The compiler will “monomorphize” our generic function into two separate functions that match the types we specified when invoking these functions:

function foobar_int32_float32(x: int32, y: float32) float32
function foobar_float32_int32(x: float32, y: int32) int32

Remember the Go example from earlier in this post? This is basically what monomorphization gets us. Here, we get to experience the flexibility of being able to use generic terms, as we did in Python, but rather than moving the consequences of that flexibility to runtime, the compiler automatically renders out concrete versions of them. The final compiled program contains no generic terms at all, and retains all of the benefits of speed and stability that this brings.

The Sweet Spot

The process of monomorphization does result in slightly larger binaries as well as longer compile times (since the compiler is essentially copying/pasting code for you under the hood, which takes space and time to do). Both of these are true, and should be taken into account.
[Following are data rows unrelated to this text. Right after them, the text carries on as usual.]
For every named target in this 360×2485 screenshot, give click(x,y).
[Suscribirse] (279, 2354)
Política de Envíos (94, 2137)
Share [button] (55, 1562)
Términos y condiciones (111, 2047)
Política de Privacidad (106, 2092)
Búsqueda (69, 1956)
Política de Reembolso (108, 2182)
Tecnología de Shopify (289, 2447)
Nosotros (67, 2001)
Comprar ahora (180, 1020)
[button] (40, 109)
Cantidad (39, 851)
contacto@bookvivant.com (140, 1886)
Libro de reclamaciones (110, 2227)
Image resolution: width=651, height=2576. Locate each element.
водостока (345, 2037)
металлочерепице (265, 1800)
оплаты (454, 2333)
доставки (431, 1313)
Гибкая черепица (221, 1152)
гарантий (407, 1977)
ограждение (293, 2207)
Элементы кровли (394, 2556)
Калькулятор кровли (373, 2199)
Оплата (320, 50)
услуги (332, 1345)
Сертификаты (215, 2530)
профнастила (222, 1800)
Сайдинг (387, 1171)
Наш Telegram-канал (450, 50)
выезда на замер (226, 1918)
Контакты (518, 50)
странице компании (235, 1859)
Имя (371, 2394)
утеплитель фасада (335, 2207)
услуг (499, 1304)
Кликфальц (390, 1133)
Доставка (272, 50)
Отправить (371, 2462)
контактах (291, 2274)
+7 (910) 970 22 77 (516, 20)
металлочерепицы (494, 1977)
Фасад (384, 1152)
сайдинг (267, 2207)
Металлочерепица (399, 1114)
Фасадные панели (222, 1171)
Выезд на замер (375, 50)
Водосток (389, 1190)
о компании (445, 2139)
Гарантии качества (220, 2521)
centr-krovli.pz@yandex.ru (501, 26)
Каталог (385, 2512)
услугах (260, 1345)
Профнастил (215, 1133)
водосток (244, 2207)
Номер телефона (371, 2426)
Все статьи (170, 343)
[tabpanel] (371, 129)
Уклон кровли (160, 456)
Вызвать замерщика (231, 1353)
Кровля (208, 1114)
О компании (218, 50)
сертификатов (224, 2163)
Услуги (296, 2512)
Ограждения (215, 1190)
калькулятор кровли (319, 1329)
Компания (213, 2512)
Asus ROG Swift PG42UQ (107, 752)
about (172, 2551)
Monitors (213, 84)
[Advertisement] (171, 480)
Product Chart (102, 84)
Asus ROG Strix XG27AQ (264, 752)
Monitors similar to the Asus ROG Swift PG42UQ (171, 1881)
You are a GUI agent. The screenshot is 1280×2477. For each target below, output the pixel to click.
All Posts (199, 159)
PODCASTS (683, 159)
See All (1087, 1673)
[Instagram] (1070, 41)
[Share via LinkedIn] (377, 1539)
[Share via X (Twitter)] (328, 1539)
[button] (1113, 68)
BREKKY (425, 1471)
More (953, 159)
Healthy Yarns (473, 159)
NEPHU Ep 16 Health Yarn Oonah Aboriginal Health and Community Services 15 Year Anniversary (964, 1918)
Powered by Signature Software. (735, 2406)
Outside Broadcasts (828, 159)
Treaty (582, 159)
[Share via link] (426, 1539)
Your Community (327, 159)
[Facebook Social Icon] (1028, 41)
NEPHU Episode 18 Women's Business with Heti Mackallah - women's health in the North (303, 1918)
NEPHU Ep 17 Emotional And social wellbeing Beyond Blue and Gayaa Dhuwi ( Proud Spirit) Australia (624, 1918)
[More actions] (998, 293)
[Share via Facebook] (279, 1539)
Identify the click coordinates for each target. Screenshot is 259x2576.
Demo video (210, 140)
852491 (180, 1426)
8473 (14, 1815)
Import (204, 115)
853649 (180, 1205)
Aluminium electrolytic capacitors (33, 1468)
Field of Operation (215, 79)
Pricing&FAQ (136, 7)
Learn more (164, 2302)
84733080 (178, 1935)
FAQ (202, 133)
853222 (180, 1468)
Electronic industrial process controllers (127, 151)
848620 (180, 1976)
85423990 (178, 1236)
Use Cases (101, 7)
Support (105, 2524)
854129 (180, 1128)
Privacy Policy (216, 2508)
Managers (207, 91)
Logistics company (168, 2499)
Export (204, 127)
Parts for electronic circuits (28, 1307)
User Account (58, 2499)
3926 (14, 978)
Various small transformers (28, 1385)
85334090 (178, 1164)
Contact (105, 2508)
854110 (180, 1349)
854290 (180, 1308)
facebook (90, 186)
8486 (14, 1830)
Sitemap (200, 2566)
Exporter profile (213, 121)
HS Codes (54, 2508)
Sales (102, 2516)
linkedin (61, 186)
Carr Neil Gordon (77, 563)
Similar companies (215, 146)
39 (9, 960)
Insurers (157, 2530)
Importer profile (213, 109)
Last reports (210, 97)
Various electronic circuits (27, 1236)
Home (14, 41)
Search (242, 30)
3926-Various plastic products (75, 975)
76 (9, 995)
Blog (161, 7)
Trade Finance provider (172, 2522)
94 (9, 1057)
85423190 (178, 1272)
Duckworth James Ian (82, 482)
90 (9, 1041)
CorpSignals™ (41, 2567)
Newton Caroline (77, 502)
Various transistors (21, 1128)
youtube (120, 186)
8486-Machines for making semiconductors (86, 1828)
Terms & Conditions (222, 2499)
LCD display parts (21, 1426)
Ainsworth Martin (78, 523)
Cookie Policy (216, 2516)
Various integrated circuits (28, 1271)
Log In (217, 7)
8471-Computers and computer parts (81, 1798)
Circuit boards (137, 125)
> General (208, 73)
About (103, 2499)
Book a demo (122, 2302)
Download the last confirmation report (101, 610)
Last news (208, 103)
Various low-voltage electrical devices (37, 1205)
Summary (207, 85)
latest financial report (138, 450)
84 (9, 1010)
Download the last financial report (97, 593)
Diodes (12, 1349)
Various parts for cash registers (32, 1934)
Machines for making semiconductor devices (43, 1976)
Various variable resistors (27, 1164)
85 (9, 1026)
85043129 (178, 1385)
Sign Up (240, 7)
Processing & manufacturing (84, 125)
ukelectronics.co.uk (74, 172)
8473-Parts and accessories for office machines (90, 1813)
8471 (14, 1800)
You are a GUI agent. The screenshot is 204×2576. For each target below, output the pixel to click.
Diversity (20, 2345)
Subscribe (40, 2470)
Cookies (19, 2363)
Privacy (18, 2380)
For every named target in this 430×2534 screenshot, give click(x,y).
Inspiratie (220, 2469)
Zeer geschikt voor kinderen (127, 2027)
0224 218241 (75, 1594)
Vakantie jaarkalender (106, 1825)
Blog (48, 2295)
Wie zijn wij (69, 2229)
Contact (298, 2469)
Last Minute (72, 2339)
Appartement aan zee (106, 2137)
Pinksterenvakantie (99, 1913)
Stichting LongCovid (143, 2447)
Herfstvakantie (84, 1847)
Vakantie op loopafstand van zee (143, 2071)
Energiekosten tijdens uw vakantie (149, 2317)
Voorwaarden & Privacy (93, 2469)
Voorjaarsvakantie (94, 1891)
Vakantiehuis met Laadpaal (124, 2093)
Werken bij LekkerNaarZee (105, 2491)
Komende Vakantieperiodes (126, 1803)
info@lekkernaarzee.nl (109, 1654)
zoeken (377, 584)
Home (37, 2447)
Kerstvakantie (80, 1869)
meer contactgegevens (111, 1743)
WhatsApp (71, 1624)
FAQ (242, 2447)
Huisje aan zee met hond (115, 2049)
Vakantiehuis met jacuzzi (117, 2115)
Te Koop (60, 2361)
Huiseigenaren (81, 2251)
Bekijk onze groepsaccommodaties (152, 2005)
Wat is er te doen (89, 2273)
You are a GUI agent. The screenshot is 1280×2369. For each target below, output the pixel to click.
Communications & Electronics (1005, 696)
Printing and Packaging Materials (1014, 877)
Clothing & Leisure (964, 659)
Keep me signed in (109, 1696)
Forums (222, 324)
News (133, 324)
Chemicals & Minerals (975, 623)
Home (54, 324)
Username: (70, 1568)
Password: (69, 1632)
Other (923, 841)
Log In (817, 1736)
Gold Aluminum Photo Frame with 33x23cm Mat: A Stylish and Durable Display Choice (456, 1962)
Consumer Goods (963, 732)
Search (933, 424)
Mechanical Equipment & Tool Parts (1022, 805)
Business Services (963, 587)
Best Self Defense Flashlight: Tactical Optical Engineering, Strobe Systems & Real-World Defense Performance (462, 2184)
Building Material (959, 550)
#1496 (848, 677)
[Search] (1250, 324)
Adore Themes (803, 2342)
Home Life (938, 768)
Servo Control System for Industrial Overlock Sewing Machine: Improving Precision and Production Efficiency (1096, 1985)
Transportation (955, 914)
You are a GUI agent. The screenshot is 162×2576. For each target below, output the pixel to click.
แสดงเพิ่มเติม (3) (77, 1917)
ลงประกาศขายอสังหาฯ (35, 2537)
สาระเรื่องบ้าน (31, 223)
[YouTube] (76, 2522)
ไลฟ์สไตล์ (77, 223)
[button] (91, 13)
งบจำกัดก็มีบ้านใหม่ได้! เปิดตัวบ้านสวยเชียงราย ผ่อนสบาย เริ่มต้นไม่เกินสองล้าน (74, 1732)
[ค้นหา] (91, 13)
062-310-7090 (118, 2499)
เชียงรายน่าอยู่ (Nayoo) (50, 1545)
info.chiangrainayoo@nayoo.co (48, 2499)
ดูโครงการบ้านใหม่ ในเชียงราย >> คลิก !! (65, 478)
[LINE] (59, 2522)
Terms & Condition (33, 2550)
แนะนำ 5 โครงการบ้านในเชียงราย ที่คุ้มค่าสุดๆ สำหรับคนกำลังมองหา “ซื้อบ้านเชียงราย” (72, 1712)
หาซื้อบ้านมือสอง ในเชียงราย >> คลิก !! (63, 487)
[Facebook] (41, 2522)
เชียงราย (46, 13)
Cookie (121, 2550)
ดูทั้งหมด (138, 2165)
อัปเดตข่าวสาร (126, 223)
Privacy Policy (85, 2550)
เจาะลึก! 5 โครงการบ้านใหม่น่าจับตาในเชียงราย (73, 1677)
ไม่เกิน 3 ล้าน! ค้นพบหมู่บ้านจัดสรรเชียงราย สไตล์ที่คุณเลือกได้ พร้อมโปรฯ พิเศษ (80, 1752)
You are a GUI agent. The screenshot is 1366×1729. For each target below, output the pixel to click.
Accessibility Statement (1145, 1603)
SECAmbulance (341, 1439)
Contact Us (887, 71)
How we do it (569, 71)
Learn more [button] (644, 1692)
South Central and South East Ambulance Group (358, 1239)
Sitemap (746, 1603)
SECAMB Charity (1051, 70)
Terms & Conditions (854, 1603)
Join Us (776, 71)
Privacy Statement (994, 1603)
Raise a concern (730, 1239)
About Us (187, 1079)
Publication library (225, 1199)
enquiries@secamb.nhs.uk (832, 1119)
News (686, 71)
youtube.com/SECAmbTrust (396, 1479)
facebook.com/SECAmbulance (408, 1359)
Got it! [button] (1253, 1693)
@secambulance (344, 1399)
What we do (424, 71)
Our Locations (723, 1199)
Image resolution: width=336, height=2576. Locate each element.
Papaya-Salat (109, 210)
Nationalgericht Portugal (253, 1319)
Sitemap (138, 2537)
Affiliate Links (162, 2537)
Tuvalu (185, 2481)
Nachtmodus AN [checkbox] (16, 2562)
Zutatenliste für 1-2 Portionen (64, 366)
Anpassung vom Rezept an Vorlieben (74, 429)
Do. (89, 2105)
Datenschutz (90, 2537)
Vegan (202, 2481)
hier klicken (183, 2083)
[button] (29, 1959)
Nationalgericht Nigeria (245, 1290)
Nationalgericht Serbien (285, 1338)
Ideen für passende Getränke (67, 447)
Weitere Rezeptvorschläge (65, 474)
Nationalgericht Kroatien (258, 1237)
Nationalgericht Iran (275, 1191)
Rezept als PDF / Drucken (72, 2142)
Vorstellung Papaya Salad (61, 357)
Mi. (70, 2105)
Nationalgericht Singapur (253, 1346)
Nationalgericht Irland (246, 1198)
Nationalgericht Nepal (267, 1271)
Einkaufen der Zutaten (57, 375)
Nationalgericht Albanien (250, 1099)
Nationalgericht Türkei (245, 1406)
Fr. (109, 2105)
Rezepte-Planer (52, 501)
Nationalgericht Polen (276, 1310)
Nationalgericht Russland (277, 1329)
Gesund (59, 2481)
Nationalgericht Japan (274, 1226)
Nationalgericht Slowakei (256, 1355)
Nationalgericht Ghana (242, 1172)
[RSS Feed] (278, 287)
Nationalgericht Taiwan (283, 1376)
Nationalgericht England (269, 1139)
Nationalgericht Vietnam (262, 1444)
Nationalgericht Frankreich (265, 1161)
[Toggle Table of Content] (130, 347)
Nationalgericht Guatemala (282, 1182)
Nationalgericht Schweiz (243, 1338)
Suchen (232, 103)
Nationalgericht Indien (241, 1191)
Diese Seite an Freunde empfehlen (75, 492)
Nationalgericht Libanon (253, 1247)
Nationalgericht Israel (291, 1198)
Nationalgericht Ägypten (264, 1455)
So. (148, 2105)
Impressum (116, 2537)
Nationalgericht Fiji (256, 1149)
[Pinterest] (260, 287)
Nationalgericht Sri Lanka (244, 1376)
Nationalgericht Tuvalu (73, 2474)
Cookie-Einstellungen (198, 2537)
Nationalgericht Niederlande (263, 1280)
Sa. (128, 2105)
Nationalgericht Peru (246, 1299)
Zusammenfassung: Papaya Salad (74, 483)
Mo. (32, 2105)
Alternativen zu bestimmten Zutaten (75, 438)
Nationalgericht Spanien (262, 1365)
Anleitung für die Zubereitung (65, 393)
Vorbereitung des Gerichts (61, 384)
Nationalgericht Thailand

However, in my opinion, there’s a more important consideration and that has to do with developer productivity.

Generic programming is itself a developer productivity tool. However, so is Red Bull, and it turns out that too much of either can have the opposite effect than intended. Similarly, generic programming isn’t something you should reach for at every opportunity. It can definitely have the byproduct of making code harder to understand, especially if what it is trying to abstract is relatively simple.

However, generic programming can really help when:

  • You intentionally don’t want to know the types that will be handled by your code. Again, this is a very valid approach for maintainers of libraries and APIs.
  • A certain piece of functionality is inherently very complex, and maintaining this using concrete types is untenable. For these, generic programming coupled with further constraints like traits or interfaces can help keep things manageable.

That said, principles of iteration and “good is better than perfect” apply here, as they do in most areas of software development. While refactoring your code, consider generic programming’s benefits and drawbacks alongside the idioms and specific implementation your language employs.